The Toys for Joys campaign — which makes Christmas a little bit merrier for some children in the area — is returning for another year, but with a twist.
The program has been operating in Ashcroft since 2009, and is now run by the South Cariboo Elizabeth Fry Society (SCEFS). Usually people drop off new, unwrapped toys and get a sit-down or take-out breakfast, but this year the campaign will be operating the same way as the Santa for Seniors program, which SCEFS is also organizing this year.
“We’ll have a tree set up at Home Hardware in Ashcroft, with tags or paper bulbs on it, each with generic information about someone,” explains SCEFS executive director Trish Schachtel. “One might say it’s for an 85-year-old woman who loves crossword puzzles and needs some size 7 slippers. People grab a tag, shop for what’s on it, then bring the unwrapped items to the E. Fry office, where we’ll match the gifts with the person.”
She adds that the toy drives in the past were successful — the 2019 campaign collected more than 200 toys and $1,250 in cash donations — but kids in some age groups got missed. “It will be easier for someone to grab a tag and specifically shop for someone, as opposed to buying a Lego set and hoping it fits.”
This targeted approach for both children and seniors will mean that if anyone on the master list is missing gifts, items can be tracked down and purchased by SCEFS.
“We wanted to try to do some more specific shopping,” says Schachtel. “That was the request of people buying toys. They’d say ‘What do you need, what age range are you looking for?’”
She adds that by doing it this way, people are more connected with those they are buying for, even though they do not know who the person is.
“People felt more attached with Santa for Seniors, knowing they were buying for someone specific, and asked if we could do the same thing for kids as for seniors. If you’re buying something specific for a five-year-old girl you’re more engaged with that than just buying a toy. People like the personalization of knowing a five-year-old will wake up on Christmas morning and get something they really wanted.”

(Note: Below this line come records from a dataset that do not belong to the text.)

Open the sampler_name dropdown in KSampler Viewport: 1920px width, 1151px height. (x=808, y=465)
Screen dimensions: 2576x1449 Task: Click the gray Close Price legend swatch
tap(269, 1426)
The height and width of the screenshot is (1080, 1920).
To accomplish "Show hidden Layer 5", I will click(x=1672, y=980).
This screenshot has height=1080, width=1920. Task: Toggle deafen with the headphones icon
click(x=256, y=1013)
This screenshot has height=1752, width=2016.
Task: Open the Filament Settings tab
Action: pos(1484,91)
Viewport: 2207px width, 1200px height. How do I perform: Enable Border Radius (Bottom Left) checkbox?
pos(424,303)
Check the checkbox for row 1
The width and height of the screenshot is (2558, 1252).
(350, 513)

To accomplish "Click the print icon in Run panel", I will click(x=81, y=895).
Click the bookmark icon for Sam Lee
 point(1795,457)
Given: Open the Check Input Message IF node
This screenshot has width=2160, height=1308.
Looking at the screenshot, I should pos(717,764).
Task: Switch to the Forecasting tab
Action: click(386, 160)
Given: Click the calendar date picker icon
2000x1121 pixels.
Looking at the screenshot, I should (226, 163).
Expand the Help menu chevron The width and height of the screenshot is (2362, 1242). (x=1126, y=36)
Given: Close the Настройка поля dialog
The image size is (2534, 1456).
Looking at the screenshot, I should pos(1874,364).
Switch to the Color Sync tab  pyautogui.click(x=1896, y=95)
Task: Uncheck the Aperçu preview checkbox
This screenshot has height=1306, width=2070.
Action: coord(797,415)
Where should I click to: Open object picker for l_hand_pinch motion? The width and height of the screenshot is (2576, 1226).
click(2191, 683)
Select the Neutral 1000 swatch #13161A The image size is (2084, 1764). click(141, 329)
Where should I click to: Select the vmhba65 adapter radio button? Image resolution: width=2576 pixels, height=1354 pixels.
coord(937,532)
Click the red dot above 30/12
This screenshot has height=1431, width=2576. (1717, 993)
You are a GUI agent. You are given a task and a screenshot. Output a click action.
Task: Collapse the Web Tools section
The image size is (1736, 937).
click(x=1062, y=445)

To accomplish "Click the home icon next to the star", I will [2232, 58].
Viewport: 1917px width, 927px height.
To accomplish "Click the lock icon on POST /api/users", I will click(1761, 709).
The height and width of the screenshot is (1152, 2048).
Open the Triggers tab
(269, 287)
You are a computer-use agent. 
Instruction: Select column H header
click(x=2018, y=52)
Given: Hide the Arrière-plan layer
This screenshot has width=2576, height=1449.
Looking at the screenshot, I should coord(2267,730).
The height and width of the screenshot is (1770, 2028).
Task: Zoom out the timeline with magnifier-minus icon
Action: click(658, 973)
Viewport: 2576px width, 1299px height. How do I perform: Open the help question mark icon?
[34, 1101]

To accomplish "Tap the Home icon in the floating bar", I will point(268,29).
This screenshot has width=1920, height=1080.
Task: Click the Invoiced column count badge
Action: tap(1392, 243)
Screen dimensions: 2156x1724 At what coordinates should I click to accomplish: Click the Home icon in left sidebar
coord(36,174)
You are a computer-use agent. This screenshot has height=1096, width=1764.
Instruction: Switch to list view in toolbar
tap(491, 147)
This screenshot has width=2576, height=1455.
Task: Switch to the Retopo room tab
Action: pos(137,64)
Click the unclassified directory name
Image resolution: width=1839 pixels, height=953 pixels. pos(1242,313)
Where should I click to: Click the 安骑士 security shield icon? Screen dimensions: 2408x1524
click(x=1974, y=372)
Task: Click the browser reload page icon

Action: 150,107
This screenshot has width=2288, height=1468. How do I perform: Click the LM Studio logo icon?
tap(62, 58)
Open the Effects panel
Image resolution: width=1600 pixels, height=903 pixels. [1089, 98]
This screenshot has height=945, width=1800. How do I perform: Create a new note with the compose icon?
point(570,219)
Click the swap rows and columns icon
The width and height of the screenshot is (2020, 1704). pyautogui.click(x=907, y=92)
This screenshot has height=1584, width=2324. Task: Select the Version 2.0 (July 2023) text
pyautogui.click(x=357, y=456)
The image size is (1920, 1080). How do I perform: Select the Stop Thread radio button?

Schachtel adds that she would like to see the breakfast part of the program return at some point, so that people can get together at another Christmas event. “Along with the CP Holiday Train, it was a really fun start to the holiday season.”
The tree will be going up in Home Hardware by Nov. 22 (although you can start checking on Nov. 19), and Schachtel says they would love to have all the gifts in to the office by Dec. 8. “That gives us some time to supplement, if tags haven’t been picked up, and follow-up with people.”
She adds that people can make a cash donation if they would prefer, which would help SCEFS purchase any gifts that are missing. “You can specify where you would like the donation to go, either for seniors or for kids.” Gifts and donations can be dropped at the E. Fry office at 601 Bancroft Street, Ashcroft any weekday between 9 a.m. and 4 p.m.
Schachtel says that SCEFS will be taking registrations for both Toys for Joys and Santa for Seniors during the upcoming Christmas hamper registrations. People can also call the E. Fry office at (250) 453-9656, and they will be asked for some basic information. Schachtel notes that people should only call to register someone in their own immediate household, and not do it on behalf of someone else. Both programs are for anyone living in Spences Bridge, Ashcroft, Cache Creek, Clinton, and the surrounding area, including First Nations communities.
Gifts will be sorted at the SCEFS office and put into bags, and Schachtel explains that if they’re unwrapped they can be checked to make sure they’re suitable: “Some people might be allergic to peanuts, for example.” The Santa for Seniors gifts will be delivered to the recipients, while the Toys for Joys items can be picked up at the seniors’ centre (601 Bancroft Street, Ashcroft) between 12:30 and 2:30 p.m. on Dec. 15 and Dec, 17.
“Grab a tag off the tree and buy a present for someone,” says Schachtel.
“Some instant hot chocolate, a fuzzy blanket, and some slippers will make someone feel better.”